次世代抗体の論文を読む Next generation of multispecific antibody engineering(2回目)
皆さま、こんばんは。
この記事では下記の次世代抗体に関する論文を紹介しています。
長い記事なので、一度に書き上げることができず、何回か追記を繰り返して完結させるつもりでいます。主旨としては、二重特異性抗体あるいは多重特異性抗体は、薬効の面からは非常にポテンシャルが高いが、製造の観点からは困難さが伴う。

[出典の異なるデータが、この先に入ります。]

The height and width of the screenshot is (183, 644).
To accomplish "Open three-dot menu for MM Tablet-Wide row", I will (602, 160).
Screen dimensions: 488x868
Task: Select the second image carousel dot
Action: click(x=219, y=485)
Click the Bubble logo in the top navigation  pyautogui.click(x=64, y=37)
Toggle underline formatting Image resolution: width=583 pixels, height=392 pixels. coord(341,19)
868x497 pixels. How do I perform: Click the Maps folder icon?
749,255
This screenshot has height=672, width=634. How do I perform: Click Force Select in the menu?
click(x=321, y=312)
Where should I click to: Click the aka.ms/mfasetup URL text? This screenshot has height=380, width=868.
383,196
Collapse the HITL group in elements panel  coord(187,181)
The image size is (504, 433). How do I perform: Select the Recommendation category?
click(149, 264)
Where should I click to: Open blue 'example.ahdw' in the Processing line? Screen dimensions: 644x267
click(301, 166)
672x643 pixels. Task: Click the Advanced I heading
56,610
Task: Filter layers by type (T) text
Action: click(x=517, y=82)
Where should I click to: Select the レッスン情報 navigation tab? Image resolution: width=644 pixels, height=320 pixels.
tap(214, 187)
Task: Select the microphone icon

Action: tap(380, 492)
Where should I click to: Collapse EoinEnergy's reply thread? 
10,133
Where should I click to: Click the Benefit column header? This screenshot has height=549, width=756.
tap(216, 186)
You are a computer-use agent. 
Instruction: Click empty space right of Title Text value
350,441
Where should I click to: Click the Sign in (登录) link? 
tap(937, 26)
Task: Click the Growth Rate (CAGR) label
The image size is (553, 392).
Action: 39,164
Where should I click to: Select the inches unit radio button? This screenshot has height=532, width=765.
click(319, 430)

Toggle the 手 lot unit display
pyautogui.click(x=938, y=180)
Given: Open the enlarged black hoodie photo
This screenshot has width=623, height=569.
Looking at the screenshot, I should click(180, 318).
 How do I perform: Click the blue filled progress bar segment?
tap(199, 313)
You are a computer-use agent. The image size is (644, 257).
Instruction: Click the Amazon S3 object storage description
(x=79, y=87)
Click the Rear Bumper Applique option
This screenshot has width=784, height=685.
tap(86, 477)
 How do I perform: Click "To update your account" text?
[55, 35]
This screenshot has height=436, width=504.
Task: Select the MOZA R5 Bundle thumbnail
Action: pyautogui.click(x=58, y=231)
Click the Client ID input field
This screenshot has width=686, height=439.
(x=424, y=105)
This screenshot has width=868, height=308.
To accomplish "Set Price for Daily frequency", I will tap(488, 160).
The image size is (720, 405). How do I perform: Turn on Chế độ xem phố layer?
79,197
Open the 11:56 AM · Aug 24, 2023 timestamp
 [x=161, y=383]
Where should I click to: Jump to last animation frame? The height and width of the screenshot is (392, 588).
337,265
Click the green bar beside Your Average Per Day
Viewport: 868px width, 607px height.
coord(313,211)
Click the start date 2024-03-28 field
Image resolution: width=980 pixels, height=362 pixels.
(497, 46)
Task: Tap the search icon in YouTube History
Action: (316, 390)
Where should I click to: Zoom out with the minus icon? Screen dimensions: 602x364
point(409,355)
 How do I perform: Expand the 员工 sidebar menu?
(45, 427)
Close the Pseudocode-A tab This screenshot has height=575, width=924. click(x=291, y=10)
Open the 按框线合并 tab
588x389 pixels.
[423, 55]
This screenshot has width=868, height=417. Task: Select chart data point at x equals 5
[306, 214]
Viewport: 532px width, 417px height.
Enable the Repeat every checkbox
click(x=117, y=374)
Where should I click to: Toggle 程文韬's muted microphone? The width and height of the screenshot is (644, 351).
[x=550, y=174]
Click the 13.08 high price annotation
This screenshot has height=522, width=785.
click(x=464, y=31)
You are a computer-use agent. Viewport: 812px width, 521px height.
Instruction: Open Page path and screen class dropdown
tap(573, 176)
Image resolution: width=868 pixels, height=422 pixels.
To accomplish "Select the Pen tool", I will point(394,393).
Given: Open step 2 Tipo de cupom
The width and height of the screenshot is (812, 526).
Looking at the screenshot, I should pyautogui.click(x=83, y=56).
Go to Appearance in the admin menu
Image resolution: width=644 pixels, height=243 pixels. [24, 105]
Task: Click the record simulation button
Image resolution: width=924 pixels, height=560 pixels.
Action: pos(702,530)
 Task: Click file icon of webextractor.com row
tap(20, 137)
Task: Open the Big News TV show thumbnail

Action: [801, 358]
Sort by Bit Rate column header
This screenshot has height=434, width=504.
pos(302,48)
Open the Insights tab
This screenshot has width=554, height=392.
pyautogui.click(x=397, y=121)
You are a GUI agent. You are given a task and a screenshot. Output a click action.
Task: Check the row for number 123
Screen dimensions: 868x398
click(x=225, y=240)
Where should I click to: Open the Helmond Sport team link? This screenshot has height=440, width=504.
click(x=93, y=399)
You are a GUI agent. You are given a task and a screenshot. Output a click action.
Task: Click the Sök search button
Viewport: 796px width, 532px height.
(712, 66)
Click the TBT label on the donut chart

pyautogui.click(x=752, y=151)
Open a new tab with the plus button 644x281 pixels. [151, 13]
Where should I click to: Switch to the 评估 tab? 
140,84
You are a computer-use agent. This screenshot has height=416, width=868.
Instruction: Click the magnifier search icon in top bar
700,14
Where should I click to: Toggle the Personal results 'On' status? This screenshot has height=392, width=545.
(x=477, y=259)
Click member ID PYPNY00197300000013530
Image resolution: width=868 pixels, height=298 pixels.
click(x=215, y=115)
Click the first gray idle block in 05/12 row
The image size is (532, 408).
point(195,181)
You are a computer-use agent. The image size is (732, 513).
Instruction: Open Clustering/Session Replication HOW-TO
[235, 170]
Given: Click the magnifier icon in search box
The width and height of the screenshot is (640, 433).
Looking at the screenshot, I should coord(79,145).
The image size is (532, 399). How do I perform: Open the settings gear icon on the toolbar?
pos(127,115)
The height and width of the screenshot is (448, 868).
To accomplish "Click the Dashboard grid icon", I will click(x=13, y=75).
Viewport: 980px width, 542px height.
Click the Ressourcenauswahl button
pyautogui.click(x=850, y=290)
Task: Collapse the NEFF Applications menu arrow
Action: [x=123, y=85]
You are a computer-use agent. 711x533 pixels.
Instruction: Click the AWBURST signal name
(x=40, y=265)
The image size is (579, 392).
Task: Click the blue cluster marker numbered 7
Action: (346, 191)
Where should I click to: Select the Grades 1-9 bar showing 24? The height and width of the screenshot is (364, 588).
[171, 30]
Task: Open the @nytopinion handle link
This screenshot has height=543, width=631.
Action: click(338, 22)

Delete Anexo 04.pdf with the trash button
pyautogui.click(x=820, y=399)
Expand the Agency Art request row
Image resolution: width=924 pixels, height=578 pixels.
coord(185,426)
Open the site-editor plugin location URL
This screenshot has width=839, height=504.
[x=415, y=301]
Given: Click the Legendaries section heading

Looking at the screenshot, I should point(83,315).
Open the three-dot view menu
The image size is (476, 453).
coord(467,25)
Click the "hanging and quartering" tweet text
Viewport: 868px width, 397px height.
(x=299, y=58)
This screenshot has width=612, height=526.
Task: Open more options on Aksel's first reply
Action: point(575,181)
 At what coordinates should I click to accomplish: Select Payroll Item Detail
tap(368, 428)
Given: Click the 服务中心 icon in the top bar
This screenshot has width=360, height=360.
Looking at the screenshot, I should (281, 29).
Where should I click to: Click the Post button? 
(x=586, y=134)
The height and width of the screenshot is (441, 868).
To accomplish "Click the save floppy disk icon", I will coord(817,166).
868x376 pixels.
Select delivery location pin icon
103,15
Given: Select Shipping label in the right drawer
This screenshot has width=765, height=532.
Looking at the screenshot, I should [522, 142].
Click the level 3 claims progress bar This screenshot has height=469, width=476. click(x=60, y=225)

この論文では、製造の困難さと多重の特異性をもたらすためのビルディングブロック(FabやscFvなど)の特徴や、それらの組み合わせた時に生じる特徴について述べているようです。
論文のタイトル、著者、出典は以下の通り。
Next generation of multispecific antibody engineering
Daniel Keri , Matt Walker, Isha Singh, Kyle Nishikawa and Fernando Garces
Antibody Therapeutics, 2024, Vol. 7, No. 1 37–52
https://doi.org/10.1093/abt/tbad027
まずは、要旨
多重特異性抗体は、同じまたは異なる標的にある 2 つ以上のエピトープを認識します。タンパク質設計によるこの追加機能により、これらの人工分子は、モノクローナル抗体やサイトカインのみなどの単一の標的ではもはや不可能な、満たされていない医療ニーズに対応できます。ただし、これらの多重特異性分子の開発へのアプローチは多くの障害に直面しており、多重特異性分子の新しいワークフローが必要であることが示唆されています。構成要素を非ネイティブの四次構造にうまく組み立てるための分子基盤の調査は、多重特異性のためのプレイブックの作成につながります。これは、制御可能で、成功を予測できるワークフローを設計する場合に必須です。ここでは、治療用生物製剤の現在の最先端技術を振り返り、タンパク質の観点から構成要素と、そのような次世代ワークフローの基礎を構築するために使用できるツールについて検討します。
次にイントロダクション
分子生物学および構造生物学の分野における並外れた進歩と、免疫システムおよび感染症や疾患と闘うそのメカニズムの理解の深まりにより、免疫細胞を操作して人間の寿命を改善し延命させる機会がもたらされました [1]。新薬発見の取り組みは、19世紀後半の近代的な始まり以来、一連の重要な技術革新に触発され、アプローチと薬物の形態の両方で大きな変化を遂げてきました。1950年代のX線結晶構造解析の確立により、対象のタンパク質を原子レベルで視覚化できるようになり、その後数十年にわたって構造に基づく医薬品設計が可能になりました。1970年代の組み換えDNAおよびハイブリドーマ技術の発見により、イーライリリー/ジェネンテックのヒューマリン [2]、アムジェンのエポジェン [3]、バイオジェンのイントロン-Aなどの最初の組み換えタンパク質治療薬、および最初のモノクローナル抗体(mAb)治療薬であるオーソクローンOKT3 [4、5]が可能になりました。これらの技術は、生物学的製剤という新しい薬物モダリティの幕開けとなり、現在までに約 160 種類のタンパク質治療薬が臨床使用が承認されています [6] (図 1)。モノクローナル抗体 (mAbs) などの免疫グロブリンなどの生物学的製剤 (ただしこれに限定されません) は、現在、治療開発において最も追求されている薬物モダリティです [7]。しかし、mAbs を使用した単一標的化の限界と満たされていない医療ニーズの高まりから、研究者はさらなる進歩を遂げ、多重特異性を持つ分子を概念化するようになりました [8, 9]。多重特異性抗体 (MsAbs) の特徴は、同じまたは異なる標的にある 2 つ以上のエピトープを認識できることです。この多重認識能力により、従来の mAbs の機能が拡張され、腫瘍細胞を破壊するために免疫細胞をリクルートしたり、異なる細胞表面タンパク質を架橋したりするなど、多様な用途が可能になります [8–10]。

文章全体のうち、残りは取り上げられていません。